-- Start Passage shown --

Bill Morin, owner of Morin’s Hometown Bar and Grill in Attleboro, like many other restaurant owners, has seen a drop in business. (Staff photo by Mike George)




Bill Morin of Morin's Hometown Bar and Grill in Attleboro blames fuel prices and faltering consumer confidence for a 10 to 15 percent decline in business the past few months.

"You see it a lot during the slower days, like Monday and Tuesday," Morin said. "People who used to go out five times a week are now maybe eating out three times a week."

Meanwhile, the costs of food and supplies used by the restaurant are skyrocketing - bacon up $6 a case in one week, cooking oil boiled from $18 to $47 in less than a year. The wholesale cost of meats, produce and grains is also jumping.

Down the street, Attleboro House of Pizza has seen business falter by up to half over the past few months. Manager David Jorgensen says it's directly tied to the cost of gasoline and heating oil paid by his customers.

"It's gas in the car and oil in the tank," said Jorgensen, who said his middle-class customer base is feeling the heat of rapidly increasing prices.
John and Bill Morin at Morin's Hometown Bar and Grill in Attleboro. (Staff photo by Mike George)
Jorgensen said he's fighting the trend by stepping up coupon offers to attract new business and hopes to see a turnaround soon.

At a time when many consumers are concerned about the cost of living, the luxury of eating out is one some diners are thinking twice about, said Peter Christy of the Massachusetts Restaurant Association.

Massachusetts meals tax collections declined 2 percent in January, while recovering modestly in February and March, Christy said.

He said he looks for continued improvement later in the year.

Christy said restaurant owners are attempting to hold the line on prices while at the same time battling energy and food costs.

"They're sacrificing margin to avoid losing market share and discouraging consumers," Christy said.

As a result, many owners are working harder and making less.

Waitstaff are also being affected because fewer customers means fewer tips.

Restaurants in Massachusetts employ an estimated 300,000 people and account for $11.7 billion in annual sales according to the association.

Although restaurants in the Northeast have been hit harder than restaurants elsewhere in the country, the National Restaurant Association reported that a slowdown is also evident across the nation.
Restaurant operators reported negative same-store sales figures in March for the fourth time in the previous five months. Only 28 percent of restaurants reported gains.

Restaurant owners in a national survey were also less optimistic about sales growth in coming months. Industry experts had been predicting a record $558 billion in restaurant sales during 2008.

Food costs remain a major concern.

Hudson Riehle, senior vice president of the national association, said wholesale food inflation is the highest in 27 years. During 2007, wholesale costs rose 7.6 percent. For the 12 months ending in March, the increase was up to 8.5 percent with critical commodities such as flour, eggs, fats and oils, cheese and rice posting unprecedented hikes.

To combat the downturn, national chain restaurants were resorting to updated advertising campaigns, new products and recipes aimed at promoting health.

-- End Passage shown --
-- Start Dataset excerpt --

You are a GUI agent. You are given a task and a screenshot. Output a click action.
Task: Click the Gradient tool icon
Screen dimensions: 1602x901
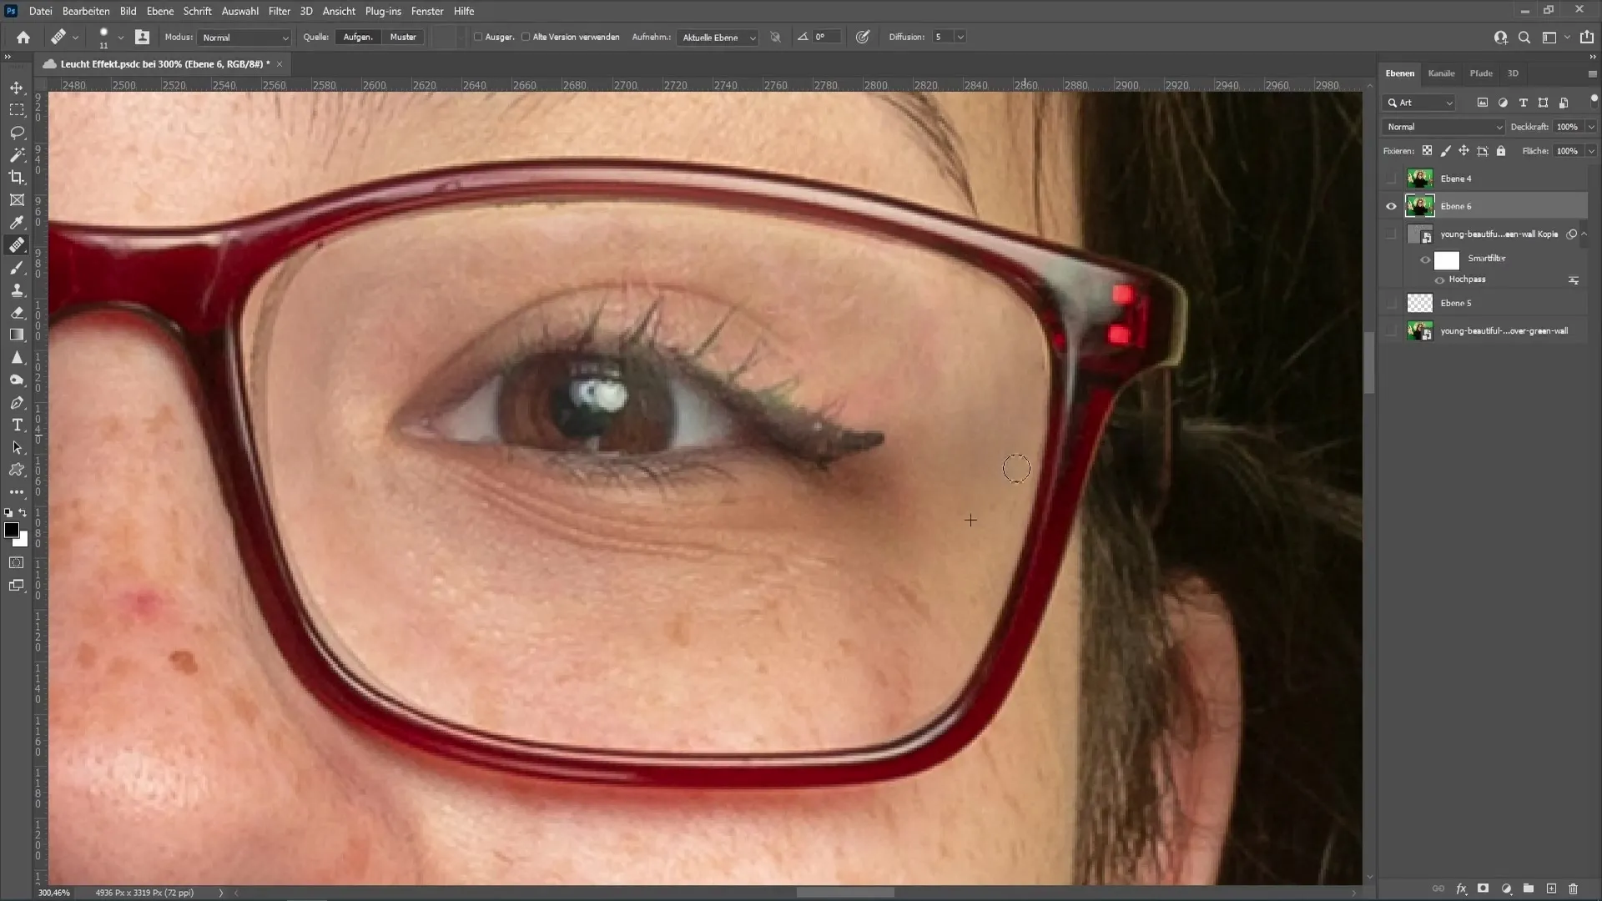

-- End Dataset excerpt --

▶ [What this exercise asks]:
**a.** In the restaurant article, translate this sentence into Spanish: "As a result, many owners are working harder and making less."
**b.** Continue the restaurant article from its final sentence.

▶ [Answers provided]:
**a.** Como resultado, muchos propietarios están trabajando más y ganando menos.

**b.**
Rick Hendrie, senior vice president for marketing at UNO's Chicago Grill, said the restaurant chain has focused on service and healthy food, for which the chain was recently recognized by Prevention Magazine.

The company is also rolling out a new "fast casual" restaurant that will offer quick service with UNO's-typical foods.

"We're holding our own," Hendrie said. "I don't think anybody is really gaining right now."

Rich Jeffers, a spokesman for Darden Restaurants, operators of the Olive Garden, Longhorn Steak House and Red Lobster chains, said the Italian-themed Olive Garden remains poised on a growth trajectory despite the economy and fuel costs. The company has opened about 30 restaurants in the past 12 months.

Not every restaurant owner is complaining about tough times.

Lianne Jodoin of Norm's Seafood in North Attleboro, said customer volume hasn't suffered in spite of gas prices and and job worries.

"It really hasn't affected us at all," said Jodoin, who said she concentrates on keeping prices low and meal quality high.

She did say that rising materials costs - particularly cooking oil - is a heightened concern.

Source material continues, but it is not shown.